La Iglesia reiteró críticas a las reformas del Código Civil y llamó a participar del debate

La Iglesia reiteró críticas a las reformas del Código Civil y llamó a participar del debate
Las máximas autoridades volvieron a expresar su preocupación por los cambios propuestos. Tildaron de “individualista” al modelo de familia, objetaron el alquiler de vientres y la congelación de embriones. Invitaron a toda la ciudadanía a realizar sus aportes a la discusión y solicitaron a los legisladores que se tomen el tiempo que sea necesario para reflexionar y para escuchar todas las voces.
Con la participación del arzobispo de Corrientes, monseñor Andrés Stanovnik, se desarrollaron dos días de trabajo en el ámbito de la 162ª Comisión Permanente de la Conferencia Episcopal Argentina, y de dicho plenario que reunió a las máximas autoridades de la Iglesia, surgió un mensaje crítico a algunas propuestas de reforma del Código Civil.

A través del documento llamaron a la comunidad a participar del debate que ya está en marcha en el Congreso de la Nación, advirtiendo que los cambios planteados afectarán nuestra cultura y nuestra vida cotidiana.

“Hoy los obispos deseamos hacer un llamado a renovar nuestro compromiso ciudadano colaborando en el debate por la reforma del Código Civil. Queremos contribuir a tener una mejor legislación para todos”, postularon.

Subrayaron que la sanción de un nuevo Código Civil y Comercial es seguramente la reforma legislativa más importante de las últimas décadas, por la variedad de cuestiones implicadas y por la entidad de algunos de los cambios propuestos.

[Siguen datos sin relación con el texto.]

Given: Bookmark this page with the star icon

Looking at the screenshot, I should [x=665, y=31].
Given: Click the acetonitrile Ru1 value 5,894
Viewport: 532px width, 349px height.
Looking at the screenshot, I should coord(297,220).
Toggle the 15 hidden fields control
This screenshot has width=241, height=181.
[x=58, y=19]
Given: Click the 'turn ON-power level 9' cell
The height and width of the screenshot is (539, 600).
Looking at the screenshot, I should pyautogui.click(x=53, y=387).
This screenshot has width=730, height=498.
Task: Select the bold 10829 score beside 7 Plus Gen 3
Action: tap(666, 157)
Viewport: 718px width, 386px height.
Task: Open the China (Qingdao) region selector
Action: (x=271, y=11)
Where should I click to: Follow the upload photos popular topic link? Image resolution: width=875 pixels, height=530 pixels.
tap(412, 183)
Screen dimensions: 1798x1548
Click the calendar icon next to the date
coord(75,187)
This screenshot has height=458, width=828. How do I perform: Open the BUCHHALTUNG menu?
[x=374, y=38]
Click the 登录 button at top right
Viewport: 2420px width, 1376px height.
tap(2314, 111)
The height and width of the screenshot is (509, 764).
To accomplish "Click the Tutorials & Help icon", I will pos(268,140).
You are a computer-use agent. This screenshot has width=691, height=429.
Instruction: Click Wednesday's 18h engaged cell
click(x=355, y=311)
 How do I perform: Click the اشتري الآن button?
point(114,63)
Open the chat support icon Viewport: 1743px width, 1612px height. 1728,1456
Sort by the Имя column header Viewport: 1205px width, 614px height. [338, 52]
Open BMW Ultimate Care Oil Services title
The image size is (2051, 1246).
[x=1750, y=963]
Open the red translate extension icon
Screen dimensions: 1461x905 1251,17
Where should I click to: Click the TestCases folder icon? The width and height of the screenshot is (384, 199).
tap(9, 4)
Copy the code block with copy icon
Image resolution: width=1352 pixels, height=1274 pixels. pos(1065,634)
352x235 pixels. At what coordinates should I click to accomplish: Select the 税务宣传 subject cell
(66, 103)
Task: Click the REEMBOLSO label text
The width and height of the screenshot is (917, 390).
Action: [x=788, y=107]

Por ello se expresaron en sintonía con diferentes organizaciones al exhortar que “a la discusión en el Congreso se le otorgue todo el tiempo que sea necesario”. A la vez que señalaron que sería “conveniente” la realización de audiencias públicas en cada provincia.

Al momento de las objeciones, los obispos de la Comisión Permanente dejaron en claro su postura. Por un lado, señalaron que la reforma propuesta contiene aspectos positivos, sin embargo, mostraron su “preocupación” por ciertos puntos en discusión.

Por un lado, reflexionaron que “el modelo de familia proyectado por estas normas expresa una tendencia individualista”.

Aseguraron que “si se aprueba sin modificaciones”, algunos seres humanos en gestación no tendrán derecho a ser llamados “personas”. Consideraron además que la maternidad y la paternidad quedarán desfiguradas con la denominada “voluntad procreacional”.

Dijeron que se legitimará la promoción del “alquiler de vientres” e indicaron que de este modo se “cosifica a la mujer”. En tanto, reprobaron la posibilidad de que se congelen embriones humanos por tiempo indeterminado, pudiendo ser éstos descartados o utilizados con fines comerciales y de investigación.

“Se discriminará, en su derecho a la identidad, a quienes sean concebidos por fecundación artificial, porque no podrán conocer quién es su madre o su padre biológico”, advirtieron, además de señalar su total desacuerdo a que los cónyuges que se unan en matrimonio, no tengan obligación jurídica de fidelidad ni tampoco de convivir bajo un mismo techo; “los lazos afectivos matrimoniales quedarán debilitados y desvalorizados”.